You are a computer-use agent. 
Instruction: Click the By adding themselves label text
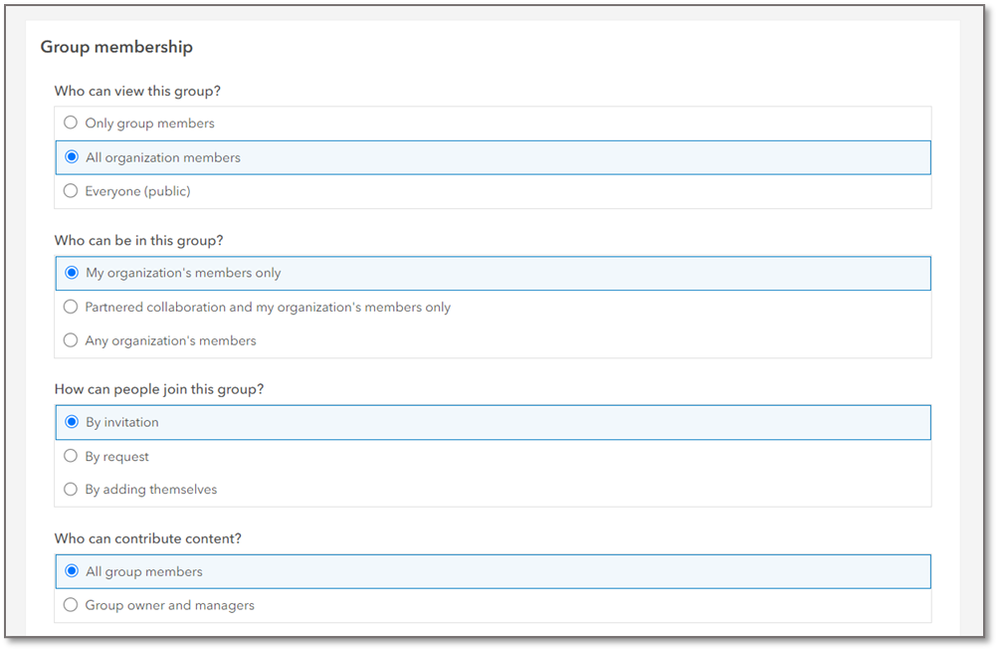(148, 489)
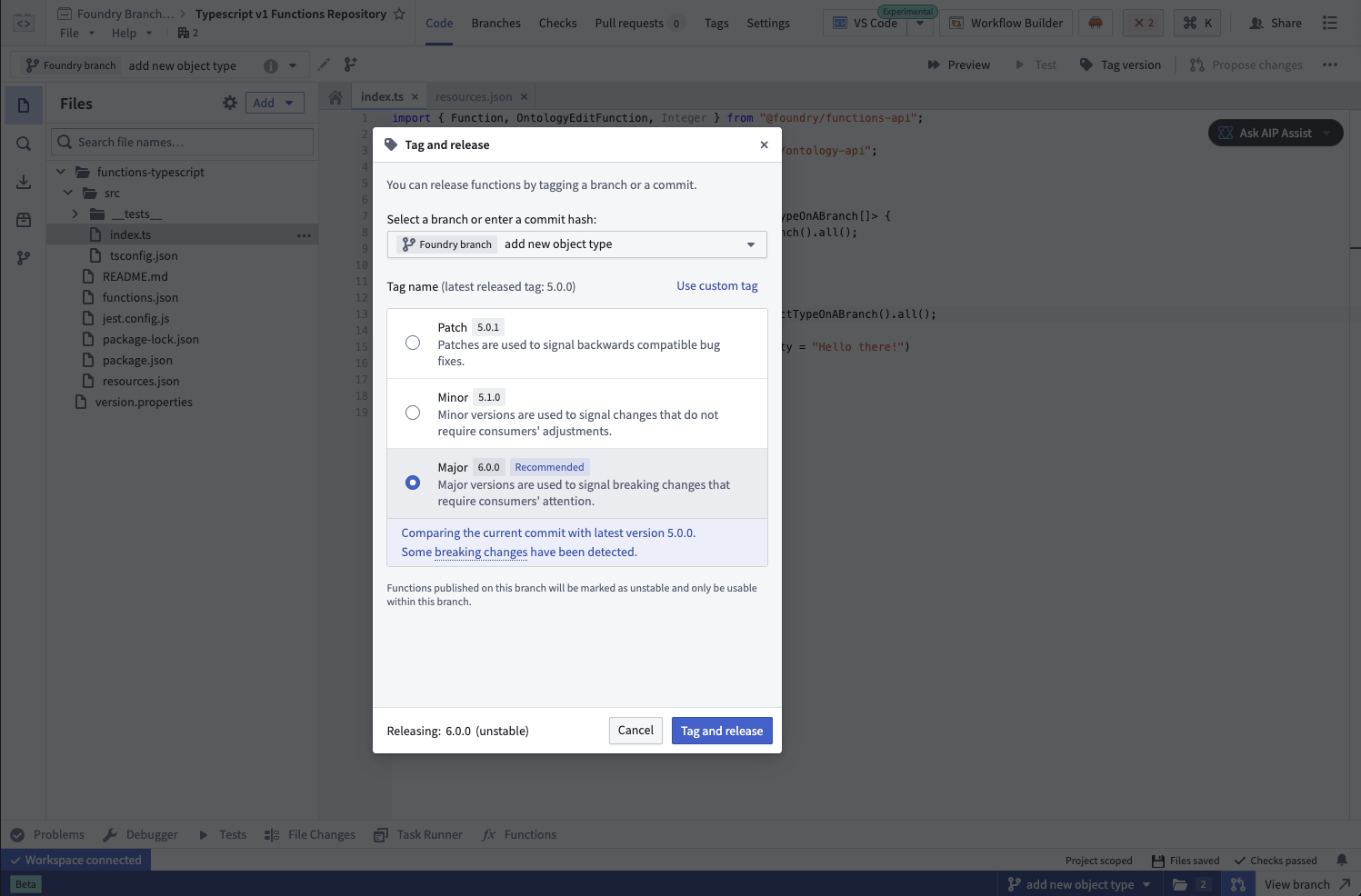Click the home icon beside editor tabs
This screenshot has width=1361, height=896.
pyautogui.click(x=335, y=97)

-*-*-

*THE TASK*. Write out the lines of the listing from the one that holds "Instruction: Click the" to the very last line, both included, exactly as they appear and without any pictures.

*SOLUTION TO THIS TASK*.
Instruction: Click the By adding themselves label text
(148, 489)
Click the home icon beside editor tabs
This screenshot has width=1361, height=896.
pyautogui.click(x=335, y=97)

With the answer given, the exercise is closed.